::: RECORD EXTRACTS

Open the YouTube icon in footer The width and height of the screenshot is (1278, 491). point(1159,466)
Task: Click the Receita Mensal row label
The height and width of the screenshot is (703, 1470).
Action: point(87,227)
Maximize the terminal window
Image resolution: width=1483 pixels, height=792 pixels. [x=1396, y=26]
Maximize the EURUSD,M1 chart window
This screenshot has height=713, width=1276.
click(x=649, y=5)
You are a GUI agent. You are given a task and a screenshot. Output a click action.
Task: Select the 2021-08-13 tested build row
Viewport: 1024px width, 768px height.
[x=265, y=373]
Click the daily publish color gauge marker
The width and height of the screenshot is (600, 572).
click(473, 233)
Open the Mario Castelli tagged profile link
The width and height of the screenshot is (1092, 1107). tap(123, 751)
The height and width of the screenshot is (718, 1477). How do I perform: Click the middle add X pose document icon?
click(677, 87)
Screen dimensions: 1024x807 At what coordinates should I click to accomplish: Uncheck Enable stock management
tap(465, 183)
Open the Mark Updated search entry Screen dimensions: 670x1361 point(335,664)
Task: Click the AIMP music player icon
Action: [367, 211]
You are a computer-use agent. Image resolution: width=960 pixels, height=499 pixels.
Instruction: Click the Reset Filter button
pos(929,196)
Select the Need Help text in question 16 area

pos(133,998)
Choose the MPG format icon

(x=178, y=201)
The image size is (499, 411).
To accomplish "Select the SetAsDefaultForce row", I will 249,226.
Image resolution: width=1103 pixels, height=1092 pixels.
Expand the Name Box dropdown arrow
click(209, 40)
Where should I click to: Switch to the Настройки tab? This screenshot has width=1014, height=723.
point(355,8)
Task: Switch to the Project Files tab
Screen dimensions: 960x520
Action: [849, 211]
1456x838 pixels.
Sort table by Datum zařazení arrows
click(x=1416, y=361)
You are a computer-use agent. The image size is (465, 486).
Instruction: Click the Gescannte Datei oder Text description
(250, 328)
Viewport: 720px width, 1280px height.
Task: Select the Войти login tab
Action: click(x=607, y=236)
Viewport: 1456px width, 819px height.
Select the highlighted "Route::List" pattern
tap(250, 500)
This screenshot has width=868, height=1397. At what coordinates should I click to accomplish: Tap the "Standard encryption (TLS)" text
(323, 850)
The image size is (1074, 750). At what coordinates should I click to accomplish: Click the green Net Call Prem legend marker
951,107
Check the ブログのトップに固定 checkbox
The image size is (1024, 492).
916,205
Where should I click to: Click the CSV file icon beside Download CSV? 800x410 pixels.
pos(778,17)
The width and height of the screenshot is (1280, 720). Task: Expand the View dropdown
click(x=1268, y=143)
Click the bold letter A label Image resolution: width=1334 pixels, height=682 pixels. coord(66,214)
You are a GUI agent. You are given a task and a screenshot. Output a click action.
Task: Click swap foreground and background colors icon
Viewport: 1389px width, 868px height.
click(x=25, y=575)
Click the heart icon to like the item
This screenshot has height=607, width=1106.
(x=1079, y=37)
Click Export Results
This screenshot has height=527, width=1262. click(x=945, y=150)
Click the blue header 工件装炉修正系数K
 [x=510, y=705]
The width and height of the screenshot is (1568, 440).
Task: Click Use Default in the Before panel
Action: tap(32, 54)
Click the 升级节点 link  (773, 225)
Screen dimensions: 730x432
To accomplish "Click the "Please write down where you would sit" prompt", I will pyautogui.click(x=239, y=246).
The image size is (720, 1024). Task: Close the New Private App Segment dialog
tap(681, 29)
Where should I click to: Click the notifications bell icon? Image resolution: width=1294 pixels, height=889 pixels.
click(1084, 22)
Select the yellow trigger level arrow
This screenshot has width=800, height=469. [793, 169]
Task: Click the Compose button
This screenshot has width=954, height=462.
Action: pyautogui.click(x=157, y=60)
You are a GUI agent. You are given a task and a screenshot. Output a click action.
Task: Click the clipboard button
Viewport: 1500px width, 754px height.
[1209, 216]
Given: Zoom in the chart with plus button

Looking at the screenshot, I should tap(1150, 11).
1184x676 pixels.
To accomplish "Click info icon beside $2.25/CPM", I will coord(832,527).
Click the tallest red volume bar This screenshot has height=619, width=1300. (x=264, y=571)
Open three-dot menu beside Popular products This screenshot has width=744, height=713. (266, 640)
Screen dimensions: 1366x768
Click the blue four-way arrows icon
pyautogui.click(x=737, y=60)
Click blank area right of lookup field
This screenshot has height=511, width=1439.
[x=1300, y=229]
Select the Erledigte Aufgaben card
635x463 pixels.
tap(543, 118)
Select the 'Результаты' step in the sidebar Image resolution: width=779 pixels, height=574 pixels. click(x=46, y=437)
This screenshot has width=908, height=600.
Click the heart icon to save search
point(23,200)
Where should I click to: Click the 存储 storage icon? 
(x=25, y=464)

::::::

TO DO -> Find the line that contains "Screen dimensions: 1366x768". Repeat it and every line after it, exactly as written, up to and including the last line of the records above.

WRITTEN REPLY ->
Screen dimensions: 1366x768
Click the blue four-way arrows icon
pyautogui.click(x=737, y=60)
Click blank area right of lookup field
This screenshot has height=511, width=1439.
[x=1300, y=229]
Select the Erledigte Aufgaben card
635x463 pixels.
tap(543, 118)
Select the 'Результаты' step in the sidebar Image resolution: width=779 pixels, height=574 pixels. click(x=46, y=437)
This screenshot has width=908, height=600.
Click the heart icon to save search
point(23,200)
Where should I click to: Click the 存储 storage icon? 
(x=25, y=464)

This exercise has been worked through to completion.